Questi conferimenti di risorse economiche e giuridiche “per necessità strutturali non possono avere come destinatari singoli individui”; ed allora si intuisce che la valorizzazione della dimensione positiva della libertà religiosa serve proprio per giustificare il soddisfacimento non certo di interessi religiosi individuali, bensì degli interessi religiosi di cui si fa titolare il gruppo confessionale.
I gruppi confessionali per definizione pongono a disposizione dei loro membri quei beni e quei servizi spirituali, dettano loro quelle regole di comportamento che sarebbero desumibili dagli aspetti etici del messaggio religioso, grazie alle quali il fedele può compiere la sua esperienza religiosa.
Per consentire ai fedeli di compiere la loro esperienza religiosa il gruppo confessionale ha bisogno delle risorse materiali e giuridiche necessarie per organizzare i servizi e per assicurare l’efficacia delle regole di comportamento per i suoi membri.
Quando si parla di aspetti positivi della libertà religiosa bisogna tener conto che ci si muove in una logica tutta diversa, in quanto la libertà religiosa non è allora un diritto immediato dei singoli, ma è un diritto riflesso, nel senso che il singolo ne gode in proporzione alle risorse di cui gode il gruppo.
Se la libertà religiosa viene intesa in chiave individualistica, facilmente il suo contenuto può essere reso conforme all’esigenza di eguaglianza; se invece la libertà religiosa viene intesa in chiave comunitaria, il suo contenuto varierà in corrispondenza alla capacità della comunità di ottenere quelle possibilità finanziarie e giuridiche che essa comunità ritiene necessarie per sentirsi veramente libera. La conseguenza sarà che i cittadini avranno gradi diversi di libertà sulla base della loro appartenenza formalizzata all’una od all’altra comunità.

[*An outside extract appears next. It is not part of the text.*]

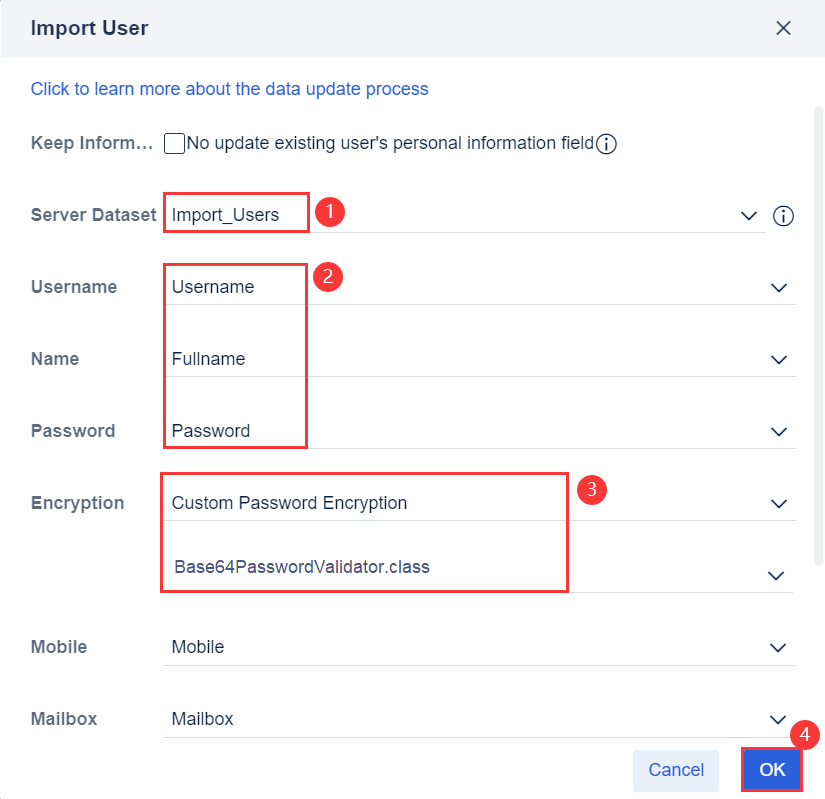
Task: Click the red badge numbered 2
Action: (x=329, y=278)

Si può pertanto affermare che concordati e intese sarebbero indirizzate al fine “di pervenire ad uno svolgimento il più ampio e completo possibile di tutte le estrinsecazioni della libertà religiosa”.

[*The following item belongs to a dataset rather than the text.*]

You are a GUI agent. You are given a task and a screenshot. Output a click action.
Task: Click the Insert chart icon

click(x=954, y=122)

La fruizione della libertà religiosa può essere fatta apparire meritevole di essere sostenuta perché ed in quanto, oltre che ad essere considerabile come un valore in sé, essa può anche essere ritenuta socialmente rilevante.
Bisogna tener presente che viene indicato come obiettivo di fondo dell’ordinamento il “progresso materiale o spirituale della società”. Tale progresso si realizzerebbe attraverso la formazione morale ed intellettuale dei consociati.
Ne consegue che è socialmente utile qualunque attività “che concorra” a tale progresso. Nessuno potrebbe negare che la religione sia un elemento costitutivo della cultura. La religione delinea le forme storiche concrete della vita sociale e del consenso sociale che evidentemente le sorregge. Spunta ora la brillante trova cui la Repubblica italiana riconosce “il valore della cultura religiosa”. Ne consegue che i soggetti che si preoccupano di provvedere al soddisfacimento di bisogni religiosi possono essere considerati soggetti che recano un contributo al progresso spirituale della società così come concepito dalla Costituzione.
La dimensione positiva della libertà religiosa costituisce una brillante operazione per dare legittimazione indiscutibile a posizioni di potere religioso altrimenti non difendibili.